Excerpt to read:
— Begin —

But history is a site of contested narratives, and perhaps there is no better recent example of this than Vietnam (any who claim Bush’s invasion of Iraq had ‘good intentions’ is a blind sycophant or profiteering liar, though its destructive repercussions are like history repeating….). The episodes are titled in this manner, with evocative teases like Deja Vu, Riding the Tiger, Things Fall Apart, The Veneer of Civilization, The History of the World and The Weight of Memory (the last one being, appropriately, the closing chapter). The arrangement of the chapters is also linear, marked off by years: in this respect, if follows the listing of names on Maya Yin Ling‘s Vietnam Veteran’s Memorial, which is also chronological.
Before I go further, it’s necessary to say that Burns and Novick present a good series, that touches upon major issues, and the ideological ‘feet of clay’ on both sides, and does position it historically well. The rabid anti communism of post WWII America and the long suffering nationalism of the Vietnamese that, to paraphrase Rushdie’s take on the Iranian Revolution of 1979, push a people into a revolution that ‘eats them alive’ is not sugarcoated. It’s a common trope among historians that Ho Chi Minh allied with the communists as they were the only ones intent of throwing the French and later American empires out of the country: and one might observe that this single mindedness was as much of a hamartia as America’s inability or unwillingness to understand that people and places exist outside their sphere, and need not – will not – confuse their understanding of ‘freedom’ with what that means to plutocrats and corporations. Both sides failed, and Burns and Novick are unflinching in showing this, or even allowing the players within that theatre of war to speak it, still, whether still with faith or aware of the fraudulence played out by them, or upon them.

— End —

Recorded data:

— Begin —

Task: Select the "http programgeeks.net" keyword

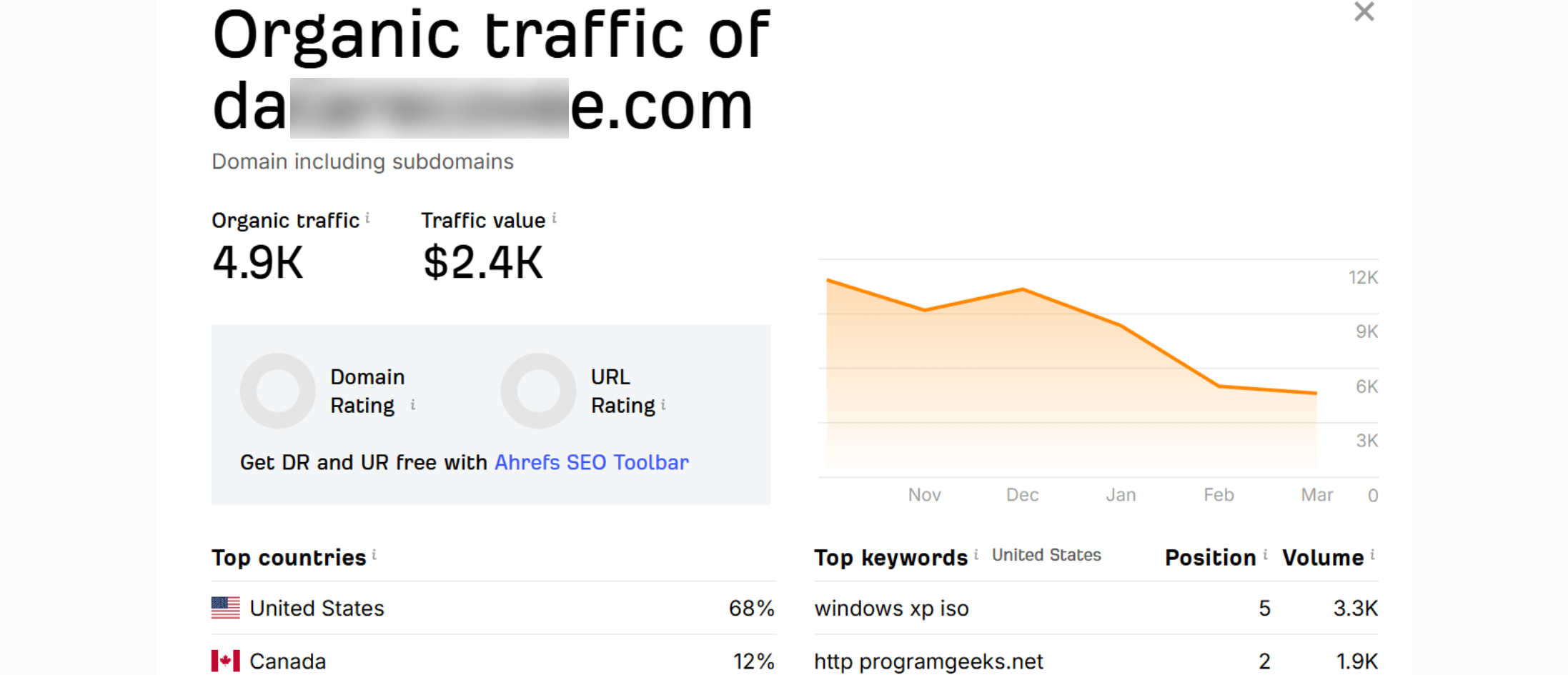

— End —

Problems:
A) Answer these questions from the passage on the Vietnam series, one line each:
(i) Which episode is the closing chapter?
(ii) Whose memorial's listing of names does the chronological arrangement of the chapters follow?
(iii) Whose take on the Iranian Revolution of 1979 does the passage paraphrase?
B) Reproduce the passage on the Vietnam series between "But history is" and "is also chronological.", inclusive.

Task-by-task results:
A)
(i) The Weight of Memory
(ii) Maya Yin Ling's Vietnam Veteran's Memorial
(iii) Rushdie's

B)
But history is a site of contested narratives, and perhaps there is no better recent example of this than Vietnam (any who claim Bush’s invasion of Iraq had ‘good intentions’ is a blind sycophant or profiteering liar, though its destructive repercussions are like history repeating….). The episodes are titled in this manner, with evocative teases like Deja Vu, Riding the Tiger, Things Fall Apart, The Veneer of Civilization, The History of the World and The Weight of Memory (the last one being, appropriately, the closing chapter). The arrangement of the chapters is also linear, marked off by years: in this respect, if follows the listing of names on Maya Yin Ling‘s Vietnam Veteran’s Memorial, which is also chronological.